Parallel dazu läuft seit Januar 2025 das Forschungsprojekt Quantenrepeater.Net (QR.N), das auf den Ergebnissen des Vorgängerprojekts QR.X aufbaut. QR.N wird vom Bundesministerium für Forschung, Technologie und Raumfahrt mit insgesamt 19,8 Millionen Euro gefördert. Als konkreter Meilenstein gilt die erste Technologiedemonstration eines Quantenrepeaters bis 2028 - definiert in der deutschen Hightech-Agenda.
Anfang 2026 startete zudem das Projekt "Technologien und Demonstratoren für Quantenrepeater (TD.QR)", das in 14-monatiger Laufzeit zentrale Repeater-Technologien entwickeln, optimieren und auf realen Strecken erproben soll. Das TD.QR-Projekt wird mit knapp 12,4 Millionen Euro vom Bundesministerium für Forschung, Technologie und Raumfahrt gefördert.
Auf europäischer Ebene arbeitet die Quantum Internet Alliance (QIA) mit mehr als 40 akademischen, industriellen und Forschungsorganisationen daran, bis 2030 ein funktionierendes Quanteninternet zu realisieren.

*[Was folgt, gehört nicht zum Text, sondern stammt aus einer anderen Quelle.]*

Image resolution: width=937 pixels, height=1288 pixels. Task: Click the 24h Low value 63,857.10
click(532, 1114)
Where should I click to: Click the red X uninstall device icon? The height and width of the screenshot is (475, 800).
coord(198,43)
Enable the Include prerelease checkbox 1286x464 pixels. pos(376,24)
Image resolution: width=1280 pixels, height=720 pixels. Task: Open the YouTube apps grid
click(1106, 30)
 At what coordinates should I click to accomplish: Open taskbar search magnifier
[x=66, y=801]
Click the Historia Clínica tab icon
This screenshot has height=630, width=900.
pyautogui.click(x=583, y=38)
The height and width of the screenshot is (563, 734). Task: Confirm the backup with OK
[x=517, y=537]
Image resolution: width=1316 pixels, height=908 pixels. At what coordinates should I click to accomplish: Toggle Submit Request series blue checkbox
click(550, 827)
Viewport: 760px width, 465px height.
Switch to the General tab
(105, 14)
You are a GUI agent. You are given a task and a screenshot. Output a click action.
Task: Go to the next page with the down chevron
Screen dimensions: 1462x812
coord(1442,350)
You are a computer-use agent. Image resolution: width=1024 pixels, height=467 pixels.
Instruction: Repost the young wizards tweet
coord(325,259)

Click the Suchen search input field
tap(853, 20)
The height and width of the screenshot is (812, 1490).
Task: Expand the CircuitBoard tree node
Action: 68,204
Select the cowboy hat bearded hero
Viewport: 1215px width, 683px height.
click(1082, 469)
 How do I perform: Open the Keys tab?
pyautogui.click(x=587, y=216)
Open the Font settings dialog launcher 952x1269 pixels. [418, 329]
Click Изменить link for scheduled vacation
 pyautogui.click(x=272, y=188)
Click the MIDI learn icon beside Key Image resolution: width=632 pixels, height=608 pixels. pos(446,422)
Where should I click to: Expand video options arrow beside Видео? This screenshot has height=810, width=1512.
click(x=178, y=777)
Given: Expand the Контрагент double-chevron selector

Was die Industrie jetzt tun kann
Für Unternehmen aus der produzierenden Industrie ergibt sich daraus eine klare Handlungslogik: Die kommerzielle Nutzung von Quantenrepeatern liegt noch in der Zukunft - aber die Weichen werden jetzt gestellt. Wer in sicherheitskritischen Bereichen tätig ist, sollte die Entwicklung der Quantenkommunikation aktiv verfolgen. Wer Infrastruktur plant, sollte prüfen, ob Glasfasernetze so ausgelegt werden können, dass klassische und Quantensignale parallel laufen - wie es die T-Labs der Deutschen Telekom im Berliner Testbed bereits erproben.
Die Roadmap des Fraunhofer ISI liefert dafür die sachliche Grundlage: keine Euphorie, keine Versprechungen - sondern eine nüchterne Bestandsaufnahme dessen, was technisch möglich ist, was noch fehlt, und welche Schritte als nächstes kommen.
Was ist ein Quantenrepeater?
Ein Quantenrepeater ist ein Gerät, das Quanteninformationen und Quantenverschränkung über große Distanzen verteilt — ohne die Quantenzustände zu kopieren oder zu zerstören. Er überwindet damit die physikalisch bedingte Reichweitenbeschränkung der Quantenkommunikation.
Was ist Quantenverschränkung und warum ist sie wichtig?
Quantenverschränkung beschreibt einen Zustand, in dem zwei Quantenteilchen so miteinander verbunden sind, dass der Zustand des einen unmittelbar Auskunft über den Zustand des anderen gibt — unabhängig von der räumlichen Distanz. Quantenrepeater nutzen dieses Prinzip, um Quanteninformation sicher weiterzuleiten.
Wann sind kommerzielle Quantenrepeater realistisch?
Die Fraunhofer-ISI-Roadmap erwartet vor 2035 die erste Demonstration von Quantenrepeatern, die Informationen mit geringeren Verlusten übertragen als direkte Verbindungen. Kommerziell einsetzbare Systeme liegen nach Einschätzung der Forscher noch deutlich weiter in der Zukunft.
Welche Anwendungen sind für die Industrie relevant?
Kurzfristig steht die Erweiterung der Reichweite abhörsicherer Kommunikation (QKD) im Vordergrund. Mittelfristig sind hochpräzise Quantensensornetzwerke für Messtechnik und Automatisierung relevant. Langfristig könnten Quantenrepeater verteiltes Quantencomputing ermöglichen.